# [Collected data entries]
──────────────────────────────
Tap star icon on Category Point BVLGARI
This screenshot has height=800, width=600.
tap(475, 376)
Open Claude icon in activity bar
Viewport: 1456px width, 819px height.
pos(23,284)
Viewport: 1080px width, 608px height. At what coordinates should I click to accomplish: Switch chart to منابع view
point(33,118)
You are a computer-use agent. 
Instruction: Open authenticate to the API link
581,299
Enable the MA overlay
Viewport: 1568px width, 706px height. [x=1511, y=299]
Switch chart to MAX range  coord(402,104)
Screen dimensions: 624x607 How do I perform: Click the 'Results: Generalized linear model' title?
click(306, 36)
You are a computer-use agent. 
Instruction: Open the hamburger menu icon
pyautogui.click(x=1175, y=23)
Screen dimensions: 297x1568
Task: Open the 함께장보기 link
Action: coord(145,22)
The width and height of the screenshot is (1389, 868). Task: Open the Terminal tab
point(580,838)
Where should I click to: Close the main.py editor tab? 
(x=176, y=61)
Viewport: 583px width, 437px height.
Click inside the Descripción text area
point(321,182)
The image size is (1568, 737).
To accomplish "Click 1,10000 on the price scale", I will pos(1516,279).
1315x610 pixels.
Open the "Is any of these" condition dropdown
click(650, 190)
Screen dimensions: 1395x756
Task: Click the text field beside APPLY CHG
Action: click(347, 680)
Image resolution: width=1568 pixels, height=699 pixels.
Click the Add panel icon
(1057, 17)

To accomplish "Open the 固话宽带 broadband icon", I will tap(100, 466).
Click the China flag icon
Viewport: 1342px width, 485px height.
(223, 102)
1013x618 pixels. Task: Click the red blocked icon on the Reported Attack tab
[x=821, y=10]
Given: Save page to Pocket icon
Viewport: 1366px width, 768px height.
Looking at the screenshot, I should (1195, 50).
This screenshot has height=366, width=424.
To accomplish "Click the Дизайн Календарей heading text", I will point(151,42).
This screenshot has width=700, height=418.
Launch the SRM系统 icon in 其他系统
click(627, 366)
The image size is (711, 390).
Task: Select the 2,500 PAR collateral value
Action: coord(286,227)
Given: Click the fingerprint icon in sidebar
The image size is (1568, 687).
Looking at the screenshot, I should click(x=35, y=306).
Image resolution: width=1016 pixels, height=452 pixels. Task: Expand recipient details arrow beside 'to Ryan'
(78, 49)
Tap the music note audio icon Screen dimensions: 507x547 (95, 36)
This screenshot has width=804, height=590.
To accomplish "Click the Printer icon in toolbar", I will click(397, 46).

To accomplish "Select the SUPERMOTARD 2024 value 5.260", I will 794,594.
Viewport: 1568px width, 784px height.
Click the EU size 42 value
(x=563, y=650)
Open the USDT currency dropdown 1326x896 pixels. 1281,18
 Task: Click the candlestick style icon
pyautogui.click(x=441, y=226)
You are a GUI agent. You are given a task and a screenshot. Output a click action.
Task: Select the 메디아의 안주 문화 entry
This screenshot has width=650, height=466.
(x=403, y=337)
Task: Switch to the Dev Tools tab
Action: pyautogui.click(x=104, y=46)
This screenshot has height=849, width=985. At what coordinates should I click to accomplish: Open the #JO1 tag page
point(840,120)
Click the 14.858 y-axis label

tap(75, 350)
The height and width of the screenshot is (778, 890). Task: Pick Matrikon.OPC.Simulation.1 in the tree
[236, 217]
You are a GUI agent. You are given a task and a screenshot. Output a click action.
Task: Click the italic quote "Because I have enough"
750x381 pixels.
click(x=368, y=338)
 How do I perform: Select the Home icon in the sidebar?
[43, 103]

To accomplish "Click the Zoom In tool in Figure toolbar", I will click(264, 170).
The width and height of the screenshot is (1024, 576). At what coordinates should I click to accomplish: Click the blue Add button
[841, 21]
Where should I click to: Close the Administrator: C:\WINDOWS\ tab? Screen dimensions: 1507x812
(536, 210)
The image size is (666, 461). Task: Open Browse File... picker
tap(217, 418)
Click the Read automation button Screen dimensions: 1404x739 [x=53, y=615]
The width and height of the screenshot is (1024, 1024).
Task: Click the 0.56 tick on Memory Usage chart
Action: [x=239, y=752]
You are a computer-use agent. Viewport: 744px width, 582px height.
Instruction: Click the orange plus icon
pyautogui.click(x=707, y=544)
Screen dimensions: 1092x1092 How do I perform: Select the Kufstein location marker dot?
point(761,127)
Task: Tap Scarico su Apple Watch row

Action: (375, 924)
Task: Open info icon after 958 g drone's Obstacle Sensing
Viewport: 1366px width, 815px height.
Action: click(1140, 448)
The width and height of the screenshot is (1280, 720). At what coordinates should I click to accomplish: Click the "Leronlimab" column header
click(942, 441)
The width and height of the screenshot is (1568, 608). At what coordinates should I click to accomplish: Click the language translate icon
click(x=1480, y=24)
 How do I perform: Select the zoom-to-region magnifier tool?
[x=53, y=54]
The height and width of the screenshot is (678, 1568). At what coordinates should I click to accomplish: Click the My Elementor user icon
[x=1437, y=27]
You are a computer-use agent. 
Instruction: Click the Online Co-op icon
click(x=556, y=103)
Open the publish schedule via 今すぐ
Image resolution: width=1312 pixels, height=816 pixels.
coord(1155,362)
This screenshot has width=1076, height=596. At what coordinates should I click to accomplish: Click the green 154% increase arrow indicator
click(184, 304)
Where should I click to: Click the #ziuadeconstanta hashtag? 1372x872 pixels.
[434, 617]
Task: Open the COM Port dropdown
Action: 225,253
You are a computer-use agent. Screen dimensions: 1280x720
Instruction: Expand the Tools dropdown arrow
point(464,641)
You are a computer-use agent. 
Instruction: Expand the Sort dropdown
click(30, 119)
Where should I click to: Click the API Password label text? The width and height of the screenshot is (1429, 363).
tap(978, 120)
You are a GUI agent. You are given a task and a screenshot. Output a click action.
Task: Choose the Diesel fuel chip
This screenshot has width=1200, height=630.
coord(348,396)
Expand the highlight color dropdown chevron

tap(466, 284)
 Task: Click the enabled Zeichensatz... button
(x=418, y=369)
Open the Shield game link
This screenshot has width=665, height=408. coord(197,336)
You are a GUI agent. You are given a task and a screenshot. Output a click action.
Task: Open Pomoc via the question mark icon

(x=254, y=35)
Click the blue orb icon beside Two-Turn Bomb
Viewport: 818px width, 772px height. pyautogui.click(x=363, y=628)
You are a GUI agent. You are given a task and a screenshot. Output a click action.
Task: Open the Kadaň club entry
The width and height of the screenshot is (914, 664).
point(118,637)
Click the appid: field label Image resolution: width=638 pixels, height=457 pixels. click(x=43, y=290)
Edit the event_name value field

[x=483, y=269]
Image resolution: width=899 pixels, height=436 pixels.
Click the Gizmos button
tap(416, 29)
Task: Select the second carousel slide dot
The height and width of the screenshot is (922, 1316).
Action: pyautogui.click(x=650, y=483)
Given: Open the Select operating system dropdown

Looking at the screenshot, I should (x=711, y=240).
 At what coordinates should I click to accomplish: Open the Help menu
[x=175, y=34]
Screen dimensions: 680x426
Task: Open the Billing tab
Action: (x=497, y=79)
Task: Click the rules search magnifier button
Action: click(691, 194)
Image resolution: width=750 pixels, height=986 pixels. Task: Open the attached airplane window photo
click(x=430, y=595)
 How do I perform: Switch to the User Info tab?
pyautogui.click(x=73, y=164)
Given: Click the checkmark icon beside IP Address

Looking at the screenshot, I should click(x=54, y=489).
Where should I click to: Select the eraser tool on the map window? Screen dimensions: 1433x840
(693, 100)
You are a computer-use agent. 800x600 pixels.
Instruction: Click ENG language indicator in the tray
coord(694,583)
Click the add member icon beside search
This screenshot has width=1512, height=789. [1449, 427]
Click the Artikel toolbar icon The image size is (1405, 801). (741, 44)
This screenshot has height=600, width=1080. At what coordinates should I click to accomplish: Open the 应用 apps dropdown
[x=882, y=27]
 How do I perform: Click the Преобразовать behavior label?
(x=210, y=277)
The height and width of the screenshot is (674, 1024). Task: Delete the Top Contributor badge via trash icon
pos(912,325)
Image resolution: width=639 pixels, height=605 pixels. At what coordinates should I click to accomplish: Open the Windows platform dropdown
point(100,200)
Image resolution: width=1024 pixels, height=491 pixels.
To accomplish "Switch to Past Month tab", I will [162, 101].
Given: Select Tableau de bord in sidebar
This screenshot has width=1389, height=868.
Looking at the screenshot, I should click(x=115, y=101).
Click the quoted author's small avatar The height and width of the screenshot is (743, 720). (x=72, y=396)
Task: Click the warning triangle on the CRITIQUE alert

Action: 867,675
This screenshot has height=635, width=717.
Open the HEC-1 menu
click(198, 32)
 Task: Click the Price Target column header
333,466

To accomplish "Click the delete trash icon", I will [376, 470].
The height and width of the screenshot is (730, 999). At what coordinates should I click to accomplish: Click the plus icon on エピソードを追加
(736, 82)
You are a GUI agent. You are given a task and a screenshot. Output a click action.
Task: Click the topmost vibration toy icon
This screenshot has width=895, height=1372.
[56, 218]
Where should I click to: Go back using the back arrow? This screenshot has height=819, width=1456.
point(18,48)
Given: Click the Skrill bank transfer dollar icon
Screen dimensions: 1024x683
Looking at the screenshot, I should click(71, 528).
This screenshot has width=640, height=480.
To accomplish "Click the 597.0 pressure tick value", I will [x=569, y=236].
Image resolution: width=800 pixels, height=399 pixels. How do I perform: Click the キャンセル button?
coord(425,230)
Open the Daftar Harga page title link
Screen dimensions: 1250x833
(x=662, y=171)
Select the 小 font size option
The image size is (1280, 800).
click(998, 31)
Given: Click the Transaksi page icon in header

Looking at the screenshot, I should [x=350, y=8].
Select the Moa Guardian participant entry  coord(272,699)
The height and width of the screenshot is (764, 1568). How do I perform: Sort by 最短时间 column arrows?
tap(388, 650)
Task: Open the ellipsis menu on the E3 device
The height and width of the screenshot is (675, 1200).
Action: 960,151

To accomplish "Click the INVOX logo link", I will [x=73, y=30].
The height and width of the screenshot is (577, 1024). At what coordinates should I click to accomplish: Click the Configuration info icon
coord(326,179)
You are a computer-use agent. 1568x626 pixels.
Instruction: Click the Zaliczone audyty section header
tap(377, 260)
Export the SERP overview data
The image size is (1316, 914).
──────────────────────────────
# [Task requirements]
Pull out every line above that holds the word "entry".

# [Response]
Task: Select the 메디아의 안주 문화 entry
Task: Open the Kadaň club entry
Select the Moa Guardian participant entry  coord(272,699)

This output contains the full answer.